American politician (1787–1832)

Jonathan Hunt (August 12, 1787 – May 15, 1832) was an American lawyer and politician. He was a member of the United States House of Representatives for the state of Vermont and was a member of the prominent Hunt family of Vermont.

==Early life==
Born on August 12, 1787, in Vernon, in the Vermont Republic, Hunt graduated from Dartmouth College, Hanover, New Hampshire, in 1807. Afterwards, Hunt studied law and was admitted to the bar in 1812. Hunt commenced practice in Brattleboro, Vermont, in 1812. He was the first president of the Old Brattleboro Bank in 1821, the first bank established in Brattleboro, a position he held for years afterward. He also carried the rank of General in the Vermont militia, as had his uncle Arad Hunt.

==Political career==
Hunt held many political positions in Vermont, and served as a member of the Vermont House of Representatives in 1811, 1816, 1817 and 1824. He was elected as an Adams candidate to represent Vermont's 1st congressional district in 1827. He served in the United States House of Representatives during the Twentieth, Twenty-first, and Twenty-second Congresses, serving from March 4, 1827, until his death on May 15, 1832.

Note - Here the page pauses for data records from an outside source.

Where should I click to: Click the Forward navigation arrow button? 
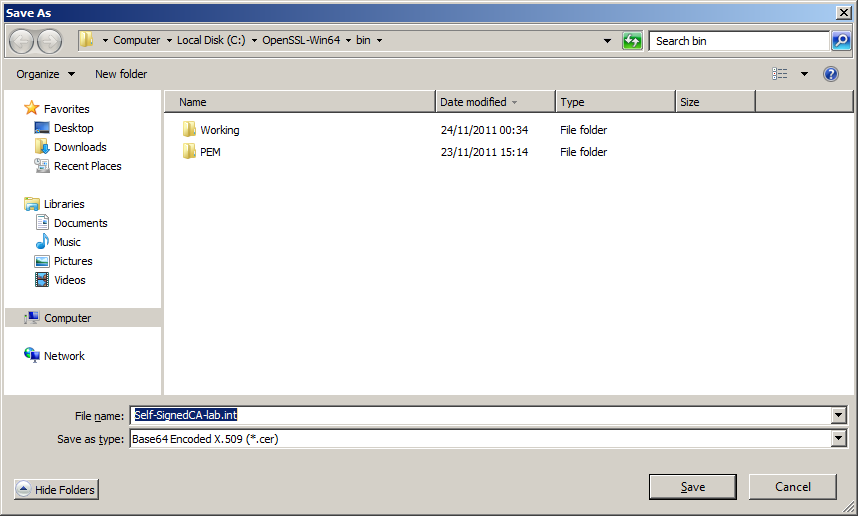[49, 41]
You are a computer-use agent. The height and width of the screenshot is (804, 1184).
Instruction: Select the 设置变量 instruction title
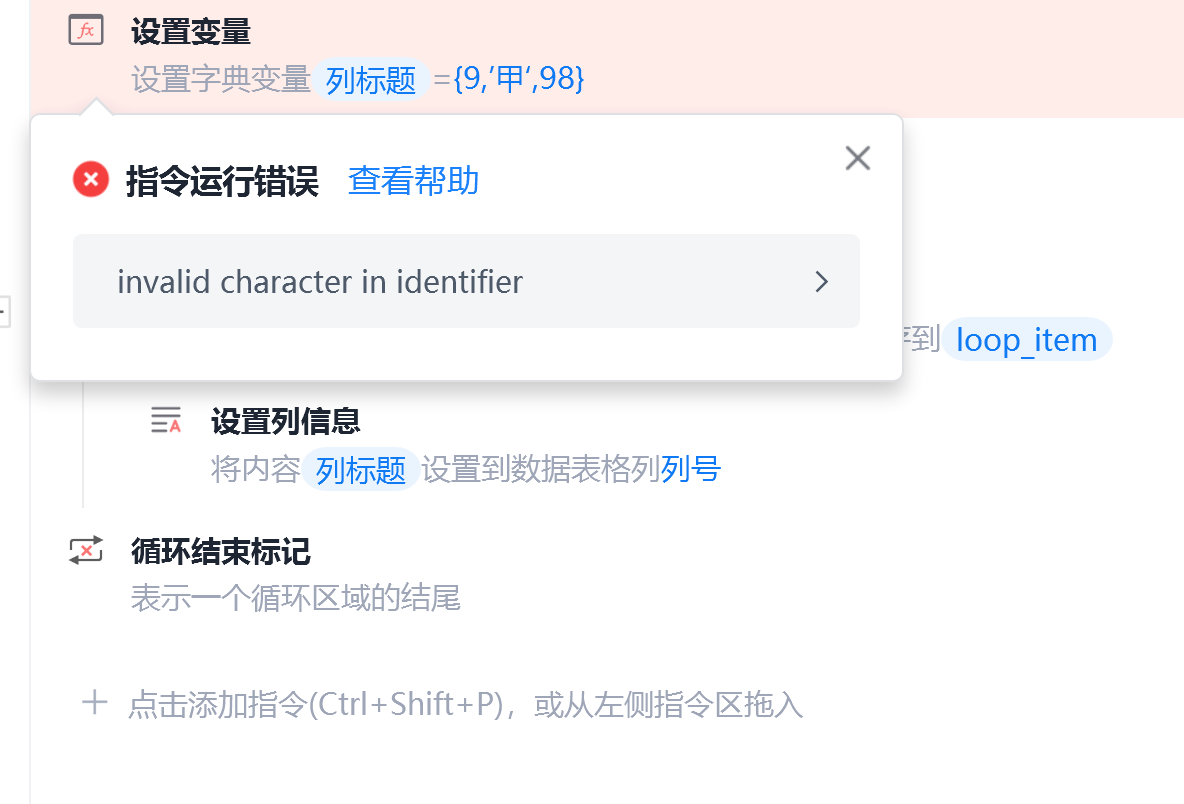(x=191, y=32)
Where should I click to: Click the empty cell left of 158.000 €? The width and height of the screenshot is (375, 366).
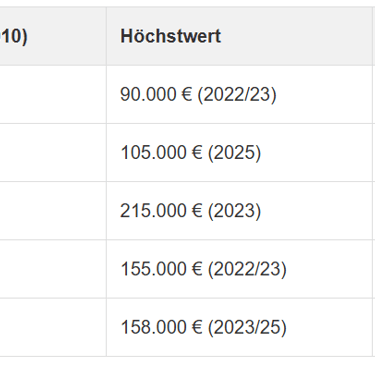click(53, 327)
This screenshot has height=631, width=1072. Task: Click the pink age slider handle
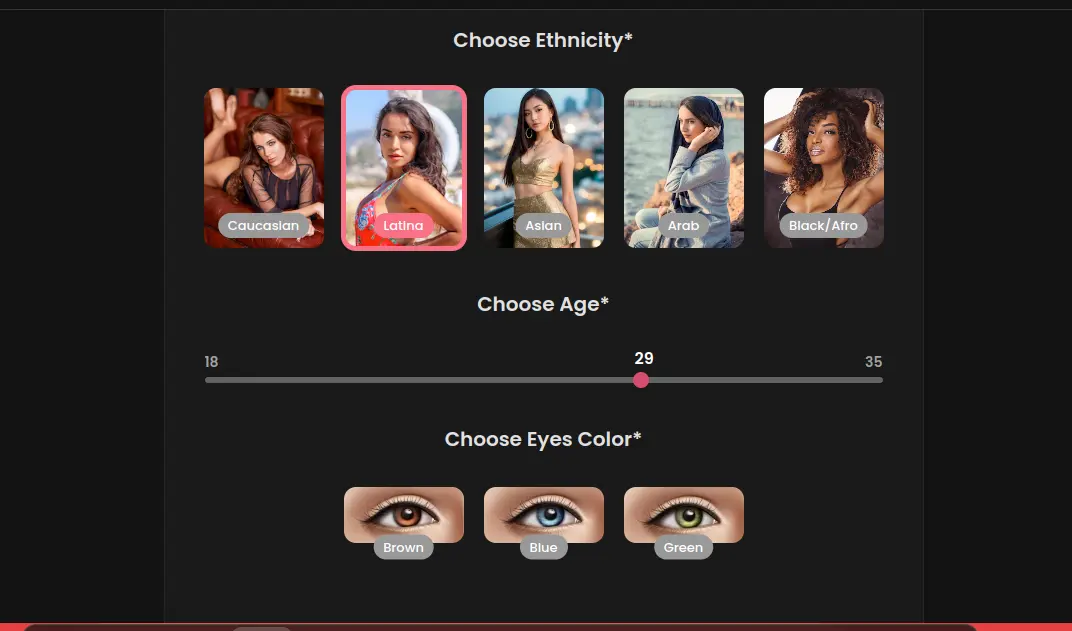pyautogui.click(x=641, y=380)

Hunt was a lifelong friend of statesman and orator Daniel Webster. The brick home that Hunt had built in Brattleboro, later known as the Colonel Hooker home, was the first brick home built in town.

==Death==
Hunt died in Washington, D.C., on May 15, 1832, aged 44, while still in office. At his death he left an estate valued in excess of $150,000. He was buried in the family plot in the Old Cemetery on the Hill in Brattleboro, Vermont.

==Family==
A graduate of Dartmouth, Hunt served as a trustee of Vermont's Middlebury College, where Hunt family members had been early benefactors.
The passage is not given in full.